> Work to complete: Revise the lines starting with the line that contains "hamburger navigation menu" and going on through the line that contains "tap(419, 641)", replacing "perform" with "execute" and leaving everything else as it is.

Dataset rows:
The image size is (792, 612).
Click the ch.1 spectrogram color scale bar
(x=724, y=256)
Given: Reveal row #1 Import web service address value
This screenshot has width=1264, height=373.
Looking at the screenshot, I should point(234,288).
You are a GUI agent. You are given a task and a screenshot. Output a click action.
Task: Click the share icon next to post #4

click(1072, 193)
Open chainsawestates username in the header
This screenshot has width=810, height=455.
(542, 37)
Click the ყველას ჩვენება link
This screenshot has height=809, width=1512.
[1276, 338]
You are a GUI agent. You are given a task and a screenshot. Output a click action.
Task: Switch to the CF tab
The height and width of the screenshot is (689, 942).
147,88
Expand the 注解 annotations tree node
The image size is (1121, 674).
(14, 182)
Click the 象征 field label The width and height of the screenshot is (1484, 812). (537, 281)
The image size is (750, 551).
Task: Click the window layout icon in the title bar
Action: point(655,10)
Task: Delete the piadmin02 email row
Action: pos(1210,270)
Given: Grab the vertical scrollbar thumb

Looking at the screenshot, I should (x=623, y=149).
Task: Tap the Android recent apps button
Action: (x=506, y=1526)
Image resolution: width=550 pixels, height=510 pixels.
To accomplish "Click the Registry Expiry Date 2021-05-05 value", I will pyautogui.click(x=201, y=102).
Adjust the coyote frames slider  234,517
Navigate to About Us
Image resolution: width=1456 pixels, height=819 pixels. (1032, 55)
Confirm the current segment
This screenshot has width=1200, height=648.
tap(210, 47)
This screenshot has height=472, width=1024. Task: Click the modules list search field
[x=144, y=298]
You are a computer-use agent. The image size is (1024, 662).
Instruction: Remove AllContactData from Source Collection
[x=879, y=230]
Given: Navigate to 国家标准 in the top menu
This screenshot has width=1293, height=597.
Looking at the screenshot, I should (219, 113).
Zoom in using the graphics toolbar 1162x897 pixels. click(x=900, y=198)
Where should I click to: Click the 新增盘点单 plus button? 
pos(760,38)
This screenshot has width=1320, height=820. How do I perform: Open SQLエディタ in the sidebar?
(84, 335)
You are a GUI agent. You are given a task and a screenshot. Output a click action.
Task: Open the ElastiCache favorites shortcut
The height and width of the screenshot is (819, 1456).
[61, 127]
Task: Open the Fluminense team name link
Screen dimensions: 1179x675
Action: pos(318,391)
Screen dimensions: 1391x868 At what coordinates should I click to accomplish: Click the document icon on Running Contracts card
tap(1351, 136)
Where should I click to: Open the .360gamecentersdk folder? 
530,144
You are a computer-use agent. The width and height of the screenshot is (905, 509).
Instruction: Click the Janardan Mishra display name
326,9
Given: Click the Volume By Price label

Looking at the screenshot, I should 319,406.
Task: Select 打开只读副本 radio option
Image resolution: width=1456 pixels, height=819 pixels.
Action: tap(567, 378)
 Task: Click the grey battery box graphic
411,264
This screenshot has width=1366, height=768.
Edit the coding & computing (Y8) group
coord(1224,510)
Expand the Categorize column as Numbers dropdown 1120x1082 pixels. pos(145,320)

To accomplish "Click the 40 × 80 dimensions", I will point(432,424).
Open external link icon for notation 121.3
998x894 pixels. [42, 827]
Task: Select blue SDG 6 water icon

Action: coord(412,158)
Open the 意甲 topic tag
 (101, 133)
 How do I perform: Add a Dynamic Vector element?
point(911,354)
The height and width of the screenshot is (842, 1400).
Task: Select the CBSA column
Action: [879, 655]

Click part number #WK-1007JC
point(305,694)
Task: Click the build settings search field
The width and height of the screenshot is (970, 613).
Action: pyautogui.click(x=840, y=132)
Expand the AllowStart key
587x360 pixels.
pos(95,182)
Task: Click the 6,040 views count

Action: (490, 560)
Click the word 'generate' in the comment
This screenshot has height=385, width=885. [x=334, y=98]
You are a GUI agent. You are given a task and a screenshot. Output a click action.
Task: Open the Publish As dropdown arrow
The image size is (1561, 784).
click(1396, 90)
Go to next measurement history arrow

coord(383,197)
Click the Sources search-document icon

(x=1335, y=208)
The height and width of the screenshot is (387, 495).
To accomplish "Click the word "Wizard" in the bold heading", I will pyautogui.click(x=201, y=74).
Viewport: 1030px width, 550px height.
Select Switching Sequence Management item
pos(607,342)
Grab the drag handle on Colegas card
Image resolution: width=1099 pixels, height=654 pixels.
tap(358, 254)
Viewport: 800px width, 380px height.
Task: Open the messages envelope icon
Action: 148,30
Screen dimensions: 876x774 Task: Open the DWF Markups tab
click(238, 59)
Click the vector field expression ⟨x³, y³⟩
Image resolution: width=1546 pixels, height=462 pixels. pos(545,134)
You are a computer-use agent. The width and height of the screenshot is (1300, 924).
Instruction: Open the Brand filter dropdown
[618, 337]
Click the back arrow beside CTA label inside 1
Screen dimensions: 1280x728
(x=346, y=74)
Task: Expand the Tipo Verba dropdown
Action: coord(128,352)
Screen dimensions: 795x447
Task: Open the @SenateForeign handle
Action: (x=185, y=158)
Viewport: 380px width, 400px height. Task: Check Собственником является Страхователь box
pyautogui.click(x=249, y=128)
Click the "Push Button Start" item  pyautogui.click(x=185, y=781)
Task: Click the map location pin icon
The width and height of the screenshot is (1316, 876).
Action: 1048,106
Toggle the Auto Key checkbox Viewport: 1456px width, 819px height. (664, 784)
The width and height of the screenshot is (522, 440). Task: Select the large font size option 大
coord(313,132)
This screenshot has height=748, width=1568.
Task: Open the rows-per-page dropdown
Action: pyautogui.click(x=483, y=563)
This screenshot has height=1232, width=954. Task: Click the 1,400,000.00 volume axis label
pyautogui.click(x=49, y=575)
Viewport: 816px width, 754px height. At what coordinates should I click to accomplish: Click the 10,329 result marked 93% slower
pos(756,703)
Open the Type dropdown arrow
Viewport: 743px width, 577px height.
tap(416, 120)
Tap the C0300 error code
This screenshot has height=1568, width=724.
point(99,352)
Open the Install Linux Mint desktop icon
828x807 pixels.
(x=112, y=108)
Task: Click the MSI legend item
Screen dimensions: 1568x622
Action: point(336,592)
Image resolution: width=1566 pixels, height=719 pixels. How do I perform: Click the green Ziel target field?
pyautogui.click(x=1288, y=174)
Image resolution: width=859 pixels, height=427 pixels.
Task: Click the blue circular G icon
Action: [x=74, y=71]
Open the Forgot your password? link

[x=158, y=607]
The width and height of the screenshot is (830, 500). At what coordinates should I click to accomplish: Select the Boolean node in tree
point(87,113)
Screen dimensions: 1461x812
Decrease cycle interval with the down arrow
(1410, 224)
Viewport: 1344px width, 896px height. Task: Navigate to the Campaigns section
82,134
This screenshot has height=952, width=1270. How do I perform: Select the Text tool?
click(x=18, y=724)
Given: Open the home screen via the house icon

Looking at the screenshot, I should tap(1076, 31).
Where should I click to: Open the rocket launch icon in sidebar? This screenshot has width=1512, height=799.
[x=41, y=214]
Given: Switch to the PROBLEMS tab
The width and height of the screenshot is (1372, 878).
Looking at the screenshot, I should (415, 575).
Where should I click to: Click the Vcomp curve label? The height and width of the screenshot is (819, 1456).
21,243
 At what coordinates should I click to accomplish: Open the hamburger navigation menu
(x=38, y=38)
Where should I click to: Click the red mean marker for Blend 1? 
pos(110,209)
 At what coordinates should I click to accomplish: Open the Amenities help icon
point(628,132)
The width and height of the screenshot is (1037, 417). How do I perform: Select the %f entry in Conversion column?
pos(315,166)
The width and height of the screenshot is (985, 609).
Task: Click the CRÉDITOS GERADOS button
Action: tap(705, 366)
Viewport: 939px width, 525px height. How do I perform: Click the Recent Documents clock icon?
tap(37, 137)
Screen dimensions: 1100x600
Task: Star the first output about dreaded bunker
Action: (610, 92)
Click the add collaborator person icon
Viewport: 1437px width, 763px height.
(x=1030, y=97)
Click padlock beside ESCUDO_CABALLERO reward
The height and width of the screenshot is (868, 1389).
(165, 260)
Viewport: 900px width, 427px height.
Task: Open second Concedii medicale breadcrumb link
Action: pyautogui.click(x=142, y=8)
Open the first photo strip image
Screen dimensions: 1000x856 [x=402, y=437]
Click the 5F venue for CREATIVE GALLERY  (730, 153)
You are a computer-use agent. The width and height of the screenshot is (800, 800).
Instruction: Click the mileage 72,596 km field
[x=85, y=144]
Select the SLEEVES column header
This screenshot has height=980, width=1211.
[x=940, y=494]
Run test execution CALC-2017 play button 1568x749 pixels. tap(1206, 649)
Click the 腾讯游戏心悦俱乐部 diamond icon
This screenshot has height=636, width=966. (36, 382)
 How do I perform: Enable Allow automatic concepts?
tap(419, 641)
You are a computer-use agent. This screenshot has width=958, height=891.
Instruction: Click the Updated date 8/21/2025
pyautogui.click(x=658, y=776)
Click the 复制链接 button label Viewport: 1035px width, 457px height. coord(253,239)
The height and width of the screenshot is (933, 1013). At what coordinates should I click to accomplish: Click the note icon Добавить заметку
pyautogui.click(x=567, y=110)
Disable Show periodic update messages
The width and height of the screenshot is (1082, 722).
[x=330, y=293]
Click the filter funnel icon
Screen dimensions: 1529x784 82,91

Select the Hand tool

> Right answer:
 At what coordinates should I click to accomplish: Open the hamburger navigation menu
(x=38, y=38)
Where should I click to: Click the red mean marker for Blend 1? 
pos(110,209)
 At what coordinates should I click to accomplish: Open the Amenities help icon
point(628,132)
The width and height of the screenshot is (1037, 417). How do I execute: Select the %f entry in Conversion column?
pos(315,166)
The width and height of the screenshot is (985, 609).
Task: Click the CRÉDITOS GERADOS button
Action: tap(705, 366)
Viewport: 939px width, 525px height. How do I execute: Click the Recent Documents clock icon?
tap(37, 137)
Screen dimensions: 1100x600
Task: Star the first output about dreaded bunker
Action: (610, 92)
Click the add collaborator person icon
Viewport: 1437px width, 763px height.
(x=1030, y=97)
Click padlock beside ESCUDO_CABALLERO reward
The height and width of the screenshot is (868, 1389).
(165, 260)
Viewport: 900px width, 427px height.
Task: Open second Concedii medicale breadcrumb link
Action: pyautogui.click(x=142, y=8)
Open the first photo strip image
Screen dimensions: 1000x856 [x=402, y=437]
Click the 5F venue for CREATIVE GALLERY  (730, 153)
You are a computer-use agent. The width and height of the screenshot is (800, 800).
Instruction: Click the mileage 72,596 km field
[x=85, y=144]
Select the SLEEVES column header
This screenshot has height=980, width=1211.
[x=940, y=494]
Run test execution CALC-2017 play button 1568x749 pixels. tap(1206, 649)
Click the 腾讯游戏心悦俱乐部 diamond icon
This screenshot has height=636, width=966. (36, 382)
 How do I execute: Enable Allow automatic concepts?
tap(419, 641)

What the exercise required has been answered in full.